Aan de beleidsprioritering ligt een analyse ten grondslag die stelt dat de landen in het Caribisch deel van het Koninkrijk worden gebruikt als transitlanden voor doorvoer richting met name Noord-Amerika en Europa met gebruikmaking van de in de landen aanwezige internationale verbindingen, criminele organisaties en netwerken. Voor 2020 en daarna zetten deze samenwerkingsvormen zich dan ook in op het verstoren van routes en illegale handelsstromen (van onder meer verdovende middelen en mensen), het aanpakken van geweld, het volgen van geldstromen en het doen van financieel onderzoek, bestrijding van witwassen en de aanpak van corruptieve elementen in de landen.

Informatie-uitwisseling

Door de nieuwe Europese regels over informatiedeling met derde landen zijn nieuwe uitdagingen ontstaan, ook voor de informatiedeling met de Caribische landen die conform deze Europese wetgeving immers derde landen zijn. Tijdens het JVO zijn deze uitdagingen besproken alsmede hoe hiervoor samen oplossingen zijn te vinden. Zo wordt gewerkt aan de harmonisatie van het beschermingsniveau van persoonsgegevens binnen het Koninkrijk en welke acties hiervoor zijn vereist. Als het gaat om het kunnen delen van politie-, justitiële, en strafvorderlijke gegevens, is afgesproken dat de Caribische landen samen met Nederland opties uitwerken die resulteren in een structurele juridische grondslag in de wetgeving van de betrokken landen voor een bredere deling van politie- en justitiële gegevens tussen Nederland en de Caribische landen van het Koninkrijk.
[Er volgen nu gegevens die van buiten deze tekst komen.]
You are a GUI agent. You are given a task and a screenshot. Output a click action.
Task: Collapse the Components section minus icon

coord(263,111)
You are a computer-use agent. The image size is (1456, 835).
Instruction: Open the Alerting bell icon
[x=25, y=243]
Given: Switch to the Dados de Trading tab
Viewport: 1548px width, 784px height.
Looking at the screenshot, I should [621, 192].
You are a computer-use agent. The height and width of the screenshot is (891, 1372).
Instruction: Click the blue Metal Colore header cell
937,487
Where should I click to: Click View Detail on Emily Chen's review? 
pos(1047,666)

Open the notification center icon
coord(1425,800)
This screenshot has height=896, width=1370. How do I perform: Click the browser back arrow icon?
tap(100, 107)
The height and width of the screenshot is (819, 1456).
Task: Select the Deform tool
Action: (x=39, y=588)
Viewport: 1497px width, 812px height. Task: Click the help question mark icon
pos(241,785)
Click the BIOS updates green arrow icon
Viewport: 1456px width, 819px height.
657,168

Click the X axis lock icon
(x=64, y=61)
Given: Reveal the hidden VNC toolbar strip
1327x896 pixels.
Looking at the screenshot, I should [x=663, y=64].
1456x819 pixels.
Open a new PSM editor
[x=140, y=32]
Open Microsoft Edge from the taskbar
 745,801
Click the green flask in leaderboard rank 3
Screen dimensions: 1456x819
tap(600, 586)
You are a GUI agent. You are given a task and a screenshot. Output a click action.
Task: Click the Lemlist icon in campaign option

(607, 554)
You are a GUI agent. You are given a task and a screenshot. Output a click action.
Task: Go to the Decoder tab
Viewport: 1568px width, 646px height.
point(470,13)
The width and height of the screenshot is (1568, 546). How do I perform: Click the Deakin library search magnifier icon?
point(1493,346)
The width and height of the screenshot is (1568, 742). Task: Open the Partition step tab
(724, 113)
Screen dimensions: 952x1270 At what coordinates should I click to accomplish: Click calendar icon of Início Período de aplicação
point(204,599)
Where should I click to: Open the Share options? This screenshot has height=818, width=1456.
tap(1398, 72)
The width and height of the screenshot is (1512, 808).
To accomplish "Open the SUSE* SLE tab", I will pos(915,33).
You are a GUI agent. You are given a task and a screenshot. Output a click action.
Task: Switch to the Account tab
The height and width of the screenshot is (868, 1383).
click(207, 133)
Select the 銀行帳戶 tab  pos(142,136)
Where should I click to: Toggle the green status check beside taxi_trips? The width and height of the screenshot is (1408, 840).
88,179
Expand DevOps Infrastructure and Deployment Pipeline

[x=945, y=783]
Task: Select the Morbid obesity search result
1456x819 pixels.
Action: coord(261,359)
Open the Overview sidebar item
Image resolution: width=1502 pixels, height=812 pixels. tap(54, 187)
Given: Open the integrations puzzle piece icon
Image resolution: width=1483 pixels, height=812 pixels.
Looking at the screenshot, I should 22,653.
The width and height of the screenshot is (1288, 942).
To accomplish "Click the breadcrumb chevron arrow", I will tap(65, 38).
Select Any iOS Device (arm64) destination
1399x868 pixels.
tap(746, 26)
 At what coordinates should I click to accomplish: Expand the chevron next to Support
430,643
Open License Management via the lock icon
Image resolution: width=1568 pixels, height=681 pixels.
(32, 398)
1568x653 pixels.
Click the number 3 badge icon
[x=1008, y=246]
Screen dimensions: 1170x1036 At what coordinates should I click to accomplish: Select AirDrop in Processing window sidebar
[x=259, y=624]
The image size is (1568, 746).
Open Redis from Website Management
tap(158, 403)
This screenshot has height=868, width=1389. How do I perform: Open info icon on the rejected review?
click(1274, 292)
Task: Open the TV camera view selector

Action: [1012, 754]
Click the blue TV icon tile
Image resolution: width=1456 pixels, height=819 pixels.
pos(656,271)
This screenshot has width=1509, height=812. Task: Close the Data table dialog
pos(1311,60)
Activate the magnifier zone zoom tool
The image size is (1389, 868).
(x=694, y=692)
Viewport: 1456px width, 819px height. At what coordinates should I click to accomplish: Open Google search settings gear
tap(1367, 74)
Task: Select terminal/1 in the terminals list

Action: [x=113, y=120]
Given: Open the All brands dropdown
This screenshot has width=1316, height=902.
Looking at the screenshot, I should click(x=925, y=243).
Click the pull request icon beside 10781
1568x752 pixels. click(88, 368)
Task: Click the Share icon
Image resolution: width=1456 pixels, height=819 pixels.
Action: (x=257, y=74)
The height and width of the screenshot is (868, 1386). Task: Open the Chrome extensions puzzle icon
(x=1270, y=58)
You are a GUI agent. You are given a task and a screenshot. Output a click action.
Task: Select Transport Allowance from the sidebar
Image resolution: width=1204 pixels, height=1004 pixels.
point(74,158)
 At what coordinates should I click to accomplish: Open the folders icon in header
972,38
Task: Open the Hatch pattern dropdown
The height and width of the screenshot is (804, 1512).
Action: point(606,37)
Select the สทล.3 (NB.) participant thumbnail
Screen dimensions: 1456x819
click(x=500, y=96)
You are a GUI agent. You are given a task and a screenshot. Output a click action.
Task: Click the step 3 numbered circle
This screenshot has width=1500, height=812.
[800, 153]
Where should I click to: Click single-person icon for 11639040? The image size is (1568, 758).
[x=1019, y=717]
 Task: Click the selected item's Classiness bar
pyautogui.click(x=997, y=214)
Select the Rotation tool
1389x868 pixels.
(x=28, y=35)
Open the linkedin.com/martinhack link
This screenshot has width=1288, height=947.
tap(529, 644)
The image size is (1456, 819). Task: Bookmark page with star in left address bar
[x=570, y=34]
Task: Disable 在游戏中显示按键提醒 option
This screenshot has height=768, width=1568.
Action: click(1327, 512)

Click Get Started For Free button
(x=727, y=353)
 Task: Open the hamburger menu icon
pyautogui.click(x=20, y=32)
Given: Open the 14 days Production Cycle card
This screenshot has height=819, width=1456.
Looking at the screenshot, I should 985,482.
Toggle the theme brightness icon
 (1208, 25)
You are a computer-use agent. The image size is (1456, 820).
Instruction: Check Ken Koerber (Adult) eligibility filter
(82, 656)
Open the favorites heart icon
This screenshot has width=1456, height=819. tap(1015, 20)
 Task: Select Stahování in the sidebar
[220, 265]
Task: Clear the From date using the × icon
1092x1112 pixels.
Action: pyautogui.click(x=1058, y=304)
Ook gezamenlijke structuren voor ICT binnen de rechtshandhavingsketen zijn besproken, om zodoende de samenwerking binnen de strafrechtketen te digitaliseren.

Detentie

Tijdens dit JVO was er tevens aandacht voor de kwaliteit van de detentieomstandigheden in het Caribische deel van het Koninkrijk. Aruba, Curaçao en Nederland hebben besloten om, conform het verzoek van het Interparlementair Koninkrijksoverleg (IPKO) d.d. 10 januari 2020, een intereilandelijke taskforce detentie in te stellen die zich richt op de mogelijkheden voor de verbetering van de detentieomstandigheden in de detentie-inrichtingen. De bevindingen uit de jaarlijkse inspectierapporten van de Raad voor de Rechtshandhaving en de Inspectie JenV zullen hierbij als uitgangspunt dienen. Deze taskforce zal tevens voorstellen formuleren voor alternatieven voor detentie en voor resocialisatie van ex-gedetineerden. Dit sluit aan bij het initiatief van het gevangenisdirecteurenoverleg om samenwerking op het terrein van resocialisatie te intensiveren. In verband met afwezigheid van Sint Maarten bij voormeld IPKO, zal Sint Maarten bij schriftelijke ronde bekend maken of het zal deelnemen aan deze taskforce.

Tot slot

Wij kunnen concluderen dat er op veel terreinen een intensieve samenwerking plaatsvindt tussen de landen van het Koninkrijk, waarmee we aan diverse aanbevelingen uitvoering geven: we zetten met elkaar in op actief kennismanagement en uitwisseling van onderlinge kennis en expertise en we houden rekening met de (individuele) context en uitdagingen. Door deze thema’s ieder JVO gezamenlijk te bespreken en in te zetten op regionale samenwerking, worden schaalvoordelen benut en wordt de voortgang en het effect van deze samenwerkingstrajecten gestimuleerd.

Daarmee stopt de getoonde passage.